# [Task requirements]
The output should consist solely of the lines running from the one that contains "The height and width of the screenshot is (868, 391)." through the end of the records below, copied exactly.

# [Data supplied]
▬▬▬
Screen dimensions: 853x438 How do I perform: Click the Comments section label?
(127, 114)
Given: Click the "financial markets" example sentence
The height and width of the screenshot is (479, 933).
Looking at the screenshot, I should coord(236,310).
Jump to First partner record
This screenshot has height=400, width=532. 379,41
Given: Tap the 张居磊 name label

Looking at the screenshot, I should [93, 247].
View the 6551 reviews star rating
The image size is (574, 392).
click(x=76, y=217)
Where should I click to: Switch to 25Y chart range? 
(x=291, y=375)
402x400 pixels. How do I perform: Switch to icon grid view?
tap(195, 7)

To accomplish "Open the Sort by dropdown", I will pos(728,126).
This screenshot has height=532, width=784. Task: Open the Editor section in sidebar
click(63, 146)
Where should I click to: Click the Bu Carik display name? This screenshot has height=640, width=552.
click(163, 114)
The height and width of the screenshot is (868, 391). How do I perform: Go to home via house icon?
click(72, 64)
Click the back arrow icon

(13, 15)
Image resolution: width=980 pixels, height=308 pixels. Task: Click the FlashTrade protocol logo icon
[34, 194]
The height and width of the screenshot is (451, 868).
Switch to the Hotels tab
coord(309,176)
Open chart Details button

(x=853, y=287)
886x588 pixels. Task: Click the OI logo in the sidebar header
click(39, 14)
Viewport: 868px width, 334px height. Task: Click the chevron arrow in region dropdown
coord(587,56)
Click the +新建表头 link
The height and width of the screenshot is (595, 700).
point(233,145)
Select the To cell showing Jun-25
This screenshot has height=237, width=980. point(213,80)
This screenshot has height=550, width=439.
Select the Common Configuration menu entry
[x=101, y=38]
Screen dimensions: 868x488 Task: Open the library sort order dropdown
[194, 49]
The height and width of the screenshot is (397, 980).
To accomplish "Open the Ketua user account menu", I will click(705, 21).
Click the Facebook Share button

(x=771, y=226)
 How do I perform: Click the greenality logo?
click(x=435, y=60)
▬▬▬
# [Response to the exercise]
The height and width of the screenshot is (868, 391). How do I perform: Go to home via house icon?
click(72, 64)
Click the back arrow icon

(13, 15)
Image resolution: width=980 pixels, height=308 pixels. Task: Click the FlashTrade protocol logo icon
[34, 194]
The height and width of the screenshot is (451, 868).
Switch to the Hotels tab
coord(309,176)
Open chart Details button

(x=853, y=287)
886x588 pixels. Task: Click the OI logo in the sidebar header
click(39, 14)
Viewport: 868px width, 334px height. Task: Click the chevron arrow in region dropdown
coord(587,56)
Click the +新建表头 link
The height and width of the screenshot is (595, 700).
point(233,145)
Select the To cell showing Jun-25
This screenshot has height=237, width=980. point(213,80)
This screenshot has height=550, width=439.
Select the Common Configuration menu entry
[x=101, y=38]
Screen dimensions: 868x488 Task: Open the library sort order dropdown
[194, 49]
The height and width of the screenshot is (397, 980).
To accomplish "Open the Ketua user account menu", I will click(705, 21).
Click the Facebook Share button

(x=771, y=226)
 How do I perform: Click the greenality logo?
click(x=435, y=60)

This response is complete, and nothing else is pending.